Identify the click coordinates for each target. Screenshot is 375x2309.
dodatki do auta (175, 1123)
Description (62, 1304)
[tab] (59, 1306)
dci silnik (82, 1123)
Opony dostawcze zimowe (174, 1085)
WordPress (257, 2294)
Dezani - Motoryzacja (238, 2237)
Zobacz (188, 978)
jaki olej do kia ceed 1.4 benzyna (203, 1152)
* * *
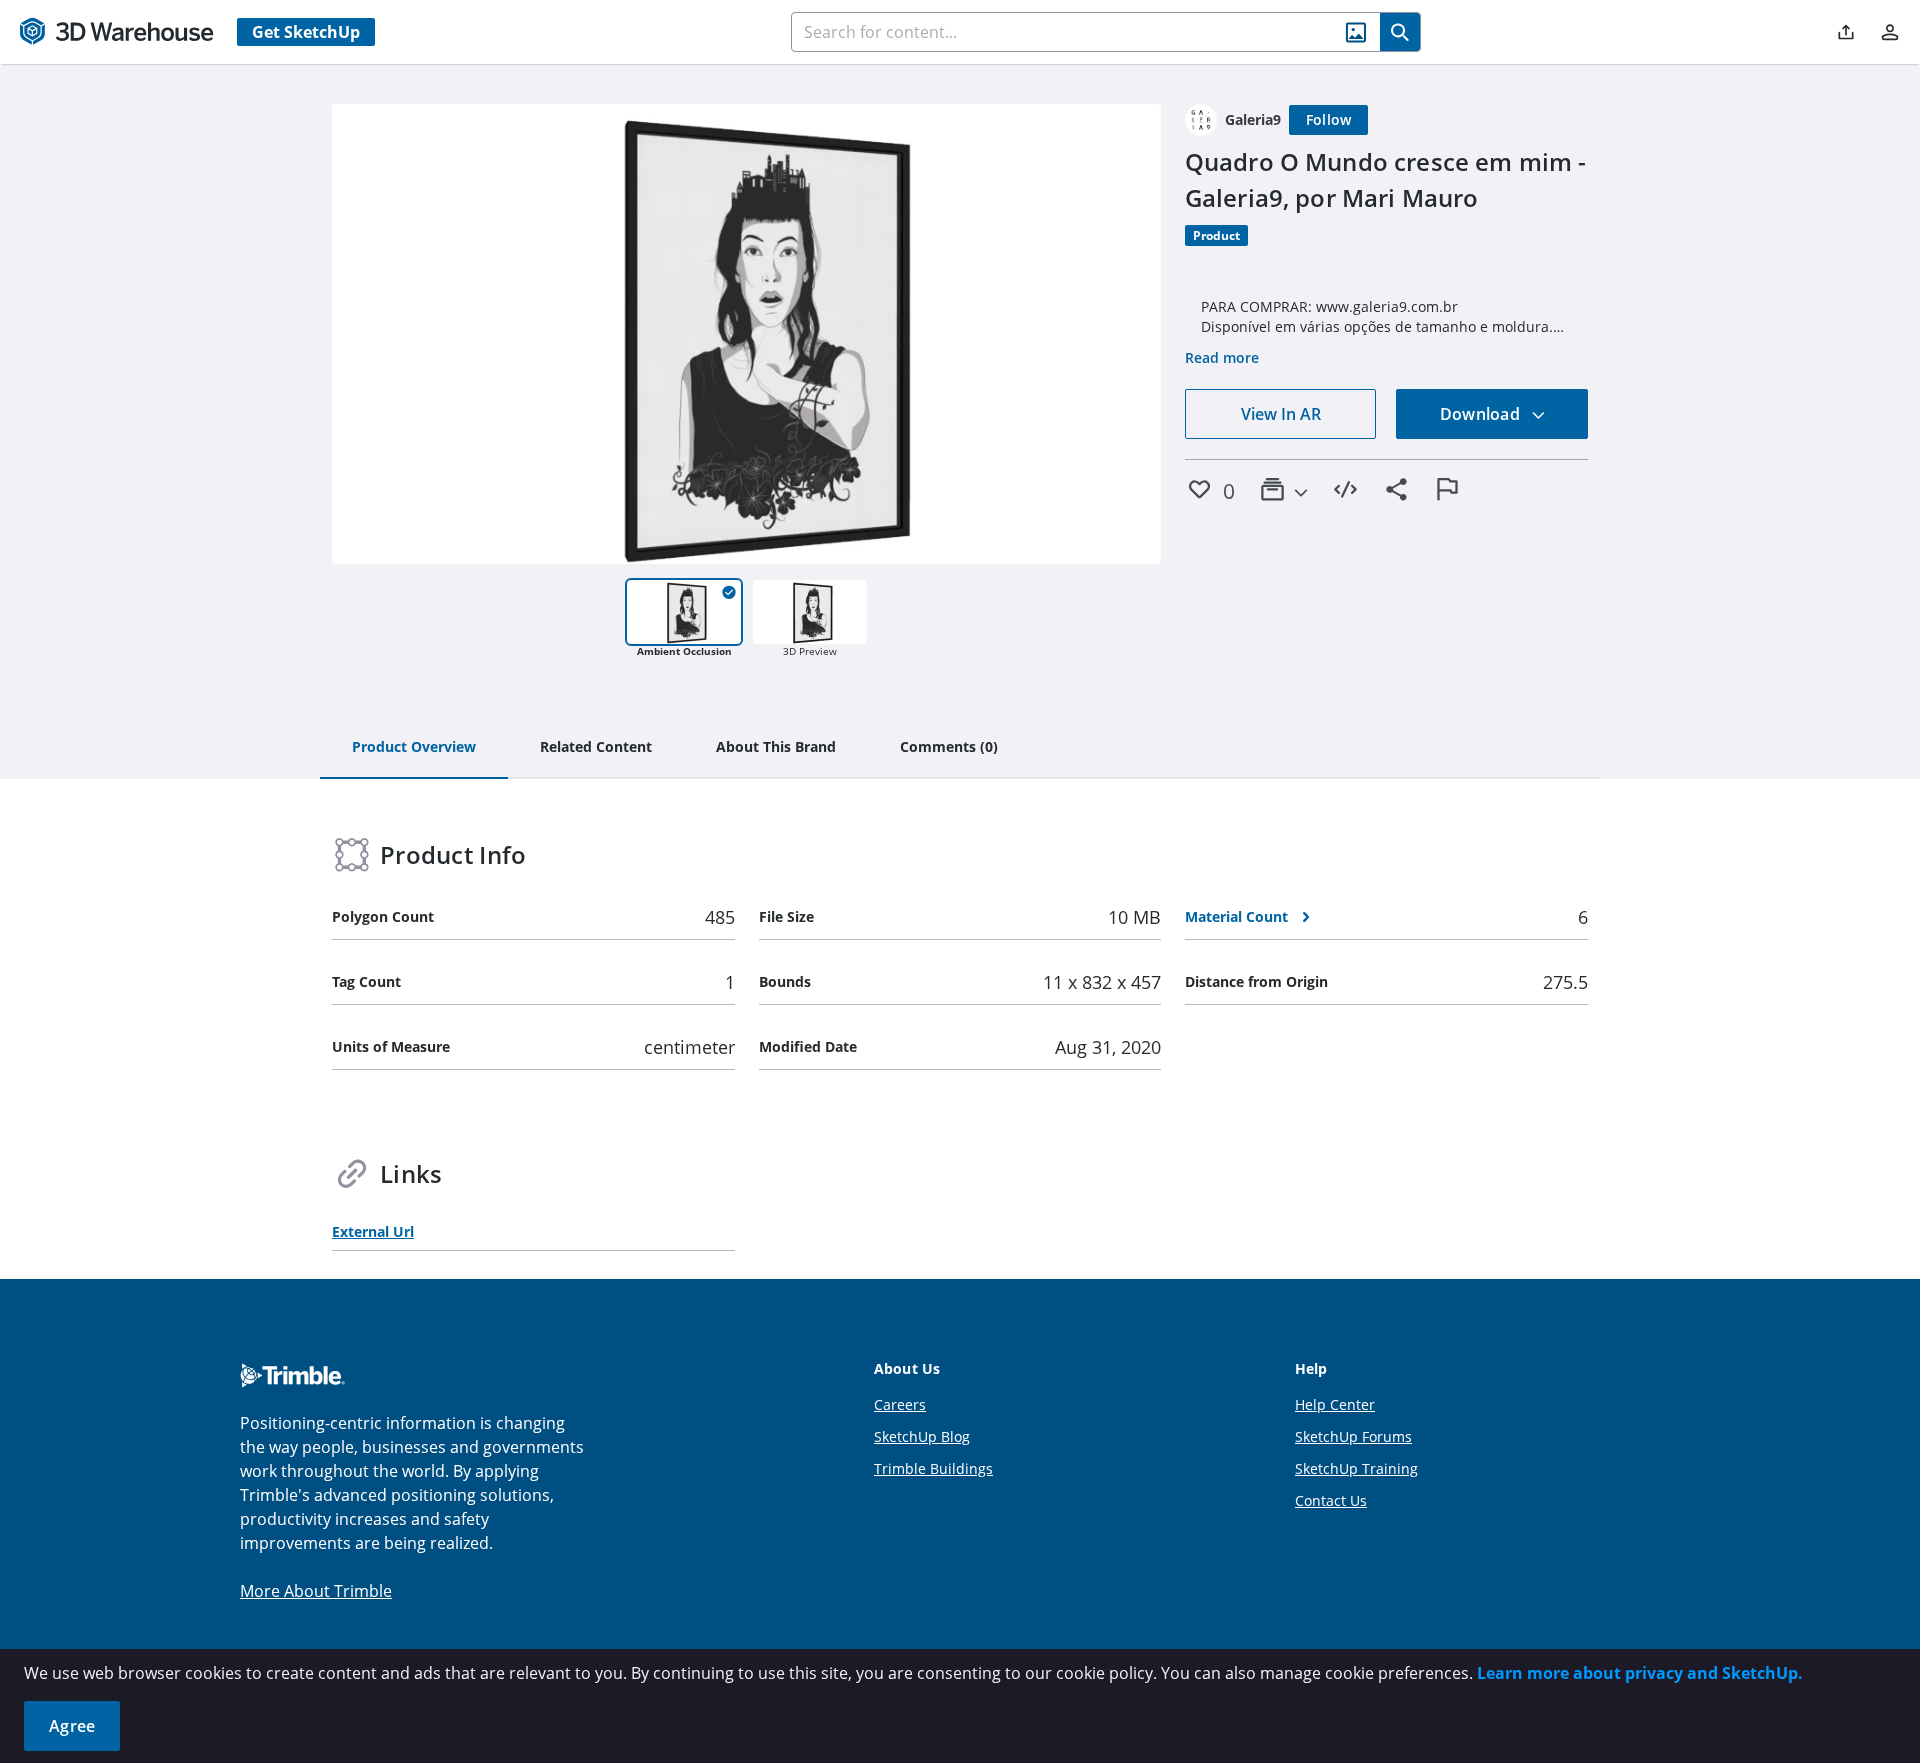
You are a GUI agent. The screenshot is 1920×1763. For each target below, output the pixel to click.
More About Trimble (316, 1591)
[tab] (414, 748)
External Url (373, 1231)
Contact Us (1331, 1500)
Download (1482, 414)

*AIM OF THE TASK*.
Using the material above, filter for lines holding "click" and copy each one.

*ANSWER*.
Identify the click coordinates for each target. Screenshot is 375x2309.
You are a GUI agent. The screenshot is 1920×1763. For each target below, output the pixel to click.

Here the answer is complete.